• [DESCRIPTION OF THE TASK]: From the entries below, copy exactly the lines from the one that contains "[option] (141, 279)" through the one that contains "Stafford Springs (51, 2184)", both included, and only those.

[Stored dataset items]
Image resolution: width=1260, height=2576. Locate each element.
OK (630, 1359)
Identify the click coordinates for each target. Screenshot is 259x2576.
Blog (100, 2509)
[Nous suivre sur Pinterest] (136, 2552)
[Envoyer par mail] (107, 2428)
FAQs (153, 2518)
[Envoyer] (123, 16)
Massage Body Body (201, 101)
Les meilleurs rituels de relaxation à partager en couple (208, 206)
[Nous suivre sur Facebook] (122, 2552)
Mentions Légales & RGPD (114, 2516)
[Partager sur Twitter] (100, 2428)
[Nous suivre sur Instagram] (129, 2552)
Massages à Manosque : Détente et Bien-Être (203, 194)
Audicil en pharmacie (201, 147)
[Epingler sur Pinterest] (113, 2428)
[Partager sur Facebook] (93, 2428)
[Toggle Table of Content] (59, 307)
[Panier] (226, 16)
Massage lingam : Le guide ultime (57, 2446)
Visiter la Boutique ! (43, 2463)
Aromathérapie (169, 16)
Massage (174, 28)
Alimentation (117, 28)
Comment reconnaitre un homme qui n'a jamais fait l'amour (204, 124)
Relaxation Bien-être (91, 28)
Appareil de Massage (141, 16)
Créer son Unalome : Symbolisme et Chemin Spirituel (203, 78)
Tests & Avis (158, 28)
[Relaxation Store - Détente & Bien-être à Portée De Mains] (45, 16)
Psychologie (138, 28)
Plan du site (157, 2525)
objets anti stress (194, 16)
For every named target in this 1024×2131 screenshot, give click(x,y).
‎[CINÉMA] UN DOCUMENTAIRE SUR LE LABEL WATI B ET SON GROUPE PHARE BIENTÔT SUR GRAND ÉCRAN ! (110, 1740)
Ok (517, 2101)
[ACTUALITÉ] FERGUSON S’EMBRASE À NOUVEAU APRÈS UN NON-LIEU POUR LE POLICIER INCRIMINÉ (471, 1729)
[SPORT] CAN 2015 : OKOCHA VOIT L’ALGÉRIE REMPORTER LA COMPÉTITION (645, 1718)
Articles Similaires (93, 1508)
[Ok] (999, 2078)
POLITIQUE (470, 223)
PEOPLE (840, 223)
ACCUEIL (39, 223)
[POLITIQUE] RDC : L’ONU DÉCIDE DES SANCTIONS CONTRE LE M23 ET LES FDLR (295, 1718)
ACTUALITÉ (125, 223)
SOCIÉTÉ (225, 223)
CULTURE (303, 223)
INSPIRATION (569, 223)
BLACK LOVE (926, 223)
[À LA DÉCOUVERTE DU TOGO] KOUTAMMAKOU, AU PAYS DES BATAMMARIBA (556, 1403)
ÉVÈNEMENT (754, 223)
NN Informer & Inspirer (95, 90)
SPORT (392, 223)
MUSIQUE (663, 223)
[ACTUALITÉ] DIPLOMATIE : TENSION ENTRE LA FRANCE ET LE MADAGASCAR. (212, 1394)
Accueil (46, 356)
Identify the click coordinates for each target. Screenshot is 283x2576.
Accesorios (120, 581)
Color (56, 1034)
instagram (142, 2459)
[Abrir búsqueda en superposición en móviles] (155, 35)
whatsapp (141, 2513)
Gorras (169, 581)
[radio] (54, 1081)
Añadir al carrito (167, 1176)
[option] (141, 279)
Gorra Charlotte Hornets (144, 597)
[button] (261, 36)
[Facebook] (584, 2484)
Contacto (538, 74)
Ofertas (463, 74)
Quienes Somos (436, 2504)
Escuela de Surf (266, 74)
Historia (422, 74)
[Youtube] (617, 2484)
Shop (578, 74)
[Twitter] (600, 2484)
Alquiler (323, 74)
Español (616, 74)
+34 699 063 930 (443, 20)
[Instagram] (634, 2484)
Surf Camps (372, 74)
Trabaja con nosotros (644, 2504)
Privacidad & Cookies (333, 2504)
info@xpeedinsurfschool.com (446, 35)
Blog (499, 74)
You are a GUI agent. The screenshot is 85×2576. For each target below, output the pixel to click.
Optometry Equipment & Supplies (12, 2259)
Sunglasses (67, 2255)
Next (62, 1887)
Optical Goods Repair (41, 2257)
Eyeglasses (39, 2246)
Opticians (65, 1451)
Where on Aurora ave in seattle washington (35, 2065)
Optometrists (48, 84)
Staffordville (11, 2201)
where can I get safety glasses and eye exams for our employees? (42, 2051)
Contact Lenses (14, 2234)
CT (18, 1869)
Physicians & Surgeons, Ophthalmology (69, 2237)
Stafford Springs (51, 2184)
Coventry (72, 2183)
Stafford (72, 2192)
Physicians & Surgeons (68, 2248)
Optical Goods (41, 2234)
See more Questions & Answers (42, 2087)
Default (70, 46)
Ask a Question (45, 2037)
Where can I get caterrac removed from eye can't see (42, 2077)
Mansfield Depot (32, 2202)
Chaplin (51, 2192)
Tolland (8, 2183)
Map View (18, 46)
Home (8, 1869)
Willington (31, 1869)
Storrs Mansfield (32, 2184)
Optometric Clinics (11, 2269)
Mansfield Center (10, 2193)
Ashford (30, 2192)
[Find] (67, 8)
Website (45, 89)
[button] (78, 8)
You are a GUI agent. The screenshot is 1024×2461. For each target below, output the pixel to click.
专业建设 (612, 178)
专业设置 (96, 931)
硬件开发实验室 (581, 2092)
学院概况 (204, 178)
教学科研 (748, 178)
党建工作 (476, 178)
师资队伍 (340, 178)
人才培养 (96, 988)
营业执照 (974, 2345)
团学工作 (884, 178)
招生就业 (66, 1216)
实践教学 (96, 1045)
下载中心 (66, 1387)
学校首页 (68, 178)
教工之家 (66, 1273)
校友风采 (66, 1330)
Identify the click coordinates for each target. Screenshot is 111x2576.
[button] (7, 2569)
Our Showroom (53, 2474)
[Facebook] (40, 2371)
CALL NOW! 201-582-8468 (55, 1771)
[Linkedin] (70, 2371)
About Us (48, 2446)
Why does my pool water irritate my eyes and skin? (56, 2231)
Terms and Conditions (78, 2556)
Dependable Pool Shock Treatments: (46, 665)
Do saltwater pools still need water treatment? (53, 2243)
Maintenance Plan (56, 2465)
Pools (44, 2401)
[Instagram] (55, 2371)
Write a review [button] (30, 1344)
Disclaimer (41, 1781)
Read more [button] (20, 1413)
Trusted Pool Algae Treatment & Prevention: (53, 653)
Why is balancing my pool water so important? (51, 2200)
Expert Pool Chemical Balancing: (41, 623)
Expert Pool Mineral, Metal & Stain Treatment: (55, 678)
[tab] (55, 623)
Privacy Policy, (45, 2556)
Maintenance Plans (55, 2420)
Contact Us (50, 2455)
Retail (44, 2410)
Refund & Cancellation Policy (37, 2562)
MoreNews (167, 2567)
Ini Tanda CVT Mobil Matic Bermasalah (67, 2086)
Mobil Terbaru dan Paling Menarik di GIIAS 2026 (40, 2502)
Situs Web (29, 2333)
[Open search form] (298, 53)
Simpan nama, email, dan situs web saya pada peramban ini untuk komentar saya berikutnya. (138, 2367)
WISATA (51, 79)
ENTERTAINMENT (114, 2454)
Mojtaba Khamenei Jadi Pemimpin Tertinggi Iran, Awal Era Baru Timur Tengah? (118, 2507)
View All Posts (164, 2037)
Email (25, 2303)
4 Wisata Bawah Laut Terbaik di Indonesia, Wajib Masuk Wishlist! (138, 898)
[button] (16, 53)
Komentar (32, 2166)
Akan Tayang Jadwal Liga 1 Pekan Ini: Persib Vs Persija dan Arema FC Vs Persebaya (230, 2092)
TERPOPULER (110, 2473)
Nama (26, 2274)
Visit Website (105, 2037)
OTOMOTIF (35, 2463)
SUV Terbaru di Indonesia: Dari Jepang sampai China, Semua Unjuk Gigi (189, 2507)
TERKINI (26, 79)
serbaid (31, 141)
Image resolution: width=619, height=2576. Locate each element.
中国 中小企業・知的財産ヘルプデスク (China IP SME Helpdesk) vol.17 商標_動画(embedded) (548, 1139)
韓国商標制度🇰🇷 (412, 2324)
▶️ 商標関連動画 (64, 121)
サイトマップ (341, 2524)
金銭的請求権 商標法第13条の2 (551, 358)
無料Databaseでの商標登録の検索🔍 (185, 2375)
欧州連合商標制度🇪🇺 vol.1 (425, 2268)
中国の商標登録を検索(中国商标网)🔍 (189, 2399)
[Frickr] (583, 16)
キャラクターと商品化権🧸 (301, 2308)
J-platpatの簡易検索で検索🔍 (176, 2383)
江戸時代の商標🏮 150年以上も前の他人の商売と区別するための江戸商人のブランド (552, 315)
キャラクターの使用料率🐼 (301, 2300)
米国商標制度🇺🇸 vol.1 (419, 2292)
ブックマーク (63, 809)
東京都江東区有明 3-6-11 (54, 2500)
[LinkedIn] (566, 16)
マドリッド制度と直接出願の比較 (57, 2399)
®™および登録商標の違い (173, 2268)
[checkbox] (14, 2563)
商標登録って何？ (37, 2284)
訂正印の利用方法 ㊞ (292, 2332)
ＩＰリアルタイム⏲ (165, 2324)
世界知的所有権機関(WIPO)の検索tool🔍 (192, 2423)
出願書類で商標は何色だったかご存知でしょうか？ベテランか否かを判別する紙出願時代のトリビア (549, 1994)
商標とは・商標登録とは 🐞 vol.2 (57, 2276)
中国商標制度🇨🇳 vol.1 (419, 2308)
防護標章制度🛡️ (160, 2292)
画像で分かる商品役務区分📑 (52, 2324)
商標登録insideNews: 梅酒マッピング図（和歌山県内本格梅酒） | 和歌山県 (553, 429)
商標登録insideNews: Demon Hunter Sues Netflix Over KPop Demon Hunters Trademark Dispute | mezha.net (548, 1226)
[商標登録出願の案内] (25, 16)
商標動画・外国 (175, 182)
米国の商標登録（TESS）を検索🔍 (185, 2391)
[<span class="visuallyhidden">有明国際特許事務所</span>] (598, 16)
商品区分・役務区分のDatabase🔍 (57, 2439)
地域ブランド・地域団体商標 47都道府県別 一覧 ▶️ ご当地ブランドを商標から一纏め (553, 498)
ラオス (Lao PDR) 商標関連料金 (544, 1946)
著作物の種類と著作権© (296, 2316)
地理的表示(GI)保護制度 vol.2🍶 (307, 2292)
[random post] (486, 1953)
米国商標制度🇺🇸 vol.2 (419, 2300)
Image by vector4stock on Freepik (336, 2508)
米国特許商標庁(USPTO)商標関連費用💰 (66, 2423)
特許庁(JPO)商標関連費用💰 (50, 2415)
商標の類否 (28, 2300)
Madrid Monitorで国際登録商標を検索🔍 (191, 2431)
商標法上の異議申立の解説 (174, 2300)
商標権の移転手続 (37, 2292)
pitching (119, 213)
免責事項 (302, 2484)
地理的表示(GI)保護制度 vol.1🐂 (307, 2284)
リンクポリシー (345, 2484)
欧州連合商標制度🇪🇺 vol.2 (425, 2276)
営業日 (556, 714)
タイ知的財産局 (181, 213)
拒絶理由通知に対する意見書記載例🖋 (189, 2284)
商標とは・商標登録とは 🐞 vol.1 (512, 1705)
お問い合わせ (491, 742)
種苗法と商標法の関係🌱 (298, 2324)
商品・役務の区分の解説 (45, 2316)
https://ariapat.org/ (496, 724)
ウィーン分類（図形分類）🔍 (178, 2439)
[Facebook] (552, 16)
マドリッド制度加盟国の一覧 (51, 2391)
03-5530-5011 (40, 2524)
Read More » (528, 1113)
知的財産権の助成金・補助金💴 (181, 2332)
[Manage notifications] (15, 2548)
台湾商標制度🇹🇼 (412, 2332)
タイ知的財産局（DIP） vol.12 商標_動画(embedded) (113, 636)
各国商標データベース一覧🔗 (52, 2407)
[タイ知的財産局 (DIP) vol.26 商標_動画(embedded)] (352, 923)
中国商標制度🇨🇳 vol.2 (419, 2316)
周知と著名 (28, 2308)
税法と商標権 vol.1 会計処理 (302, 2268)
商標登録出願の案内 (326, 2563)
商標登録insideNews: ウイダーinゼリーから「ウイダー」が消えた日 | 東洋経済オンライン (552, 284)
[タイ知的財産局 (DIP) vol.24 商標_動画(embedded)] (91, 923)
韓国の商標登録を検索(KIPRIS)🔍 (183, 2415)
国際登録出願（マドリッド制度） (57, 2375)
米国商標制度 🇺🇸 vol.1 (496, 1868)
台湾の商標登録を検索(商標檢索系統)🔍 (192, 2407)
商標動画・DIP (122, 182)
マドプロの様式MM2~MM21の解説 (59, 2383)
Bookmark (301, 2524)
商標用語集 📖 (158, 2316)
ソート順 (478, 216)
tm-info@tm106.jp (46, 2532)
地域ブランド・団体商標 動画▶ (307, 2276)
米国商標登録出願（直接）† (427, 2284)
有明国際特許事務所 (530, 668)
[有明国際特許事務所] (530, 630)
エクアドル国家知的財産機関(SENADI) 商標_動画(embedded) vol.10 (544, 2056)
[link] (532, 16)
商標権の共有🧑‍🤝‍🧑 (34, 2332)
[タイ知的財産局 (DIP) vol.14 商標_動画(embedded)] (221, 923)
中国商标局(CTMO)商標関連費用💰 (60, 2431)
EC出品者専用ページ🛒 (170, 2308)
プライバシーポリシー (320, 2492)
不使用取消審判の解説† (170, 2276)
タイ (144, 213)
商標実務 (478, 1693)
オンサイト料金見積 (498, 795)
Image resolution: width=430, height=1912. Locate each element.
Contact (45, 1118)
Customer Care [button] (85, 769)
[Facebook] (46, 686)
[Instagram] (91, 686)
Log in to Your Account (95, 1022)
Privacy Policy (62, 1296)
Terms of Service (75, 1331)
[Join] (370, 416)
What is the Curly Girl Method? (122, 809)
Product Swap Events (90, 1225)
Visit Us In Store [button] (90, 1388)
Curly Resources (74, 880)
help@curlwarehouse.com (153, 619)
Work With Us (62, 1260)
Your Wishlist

• [COMPLETED EXERCISE]:
[option] (141, 279)
Gorra Charlotte Hornets (144, 597)
[button] (261, 36)
[Facebook] (584, 2484)
Contacto (538, 74)
Ofertas (463, 74)
Quienes Somos (436, 2504)
Escuela de Surf (266, 74)
Historia (422, 74)
[Youtube] (617, 2484)
Shop (578, 74)
[Twitter] (600, 2484)
Alquiler (323, 74)
Español (616, 74)
+34 699 063 930 (443, 20)
[Instagram] (634, 2484)
Surf Camps (372, 74)
Trabaja con nosotros (644, 2504)
Privacidad & Cookies (333, 2504)
info@xpeedinsurfschool.com (446, 35)
Blog (499, 74)
You are a GUI agent. The screenshot is 85×2576. For each target below, output the pixel to click.
Optometry Equipment & Supplies (12, 2259)
Sunglasses (67, 2255)
Next (62, 1887)
Optical Goods Repair (41, 2257)
Eyeglasses (39, 2246)
Opticians (65, 1451)
Where on Aurora ave in seattle washington (35, 2065)
Optometrists (48, 84)
Staffordville (11, 2201)
where can I get safety glasses and eye exams for our employees? (42, 2051)
Contact Lenses (14, 2234)
CT (18, 1869)
Physicians & Surgeons, Ophthalmology (69, 2237)
Stafford Springs (51, 2184)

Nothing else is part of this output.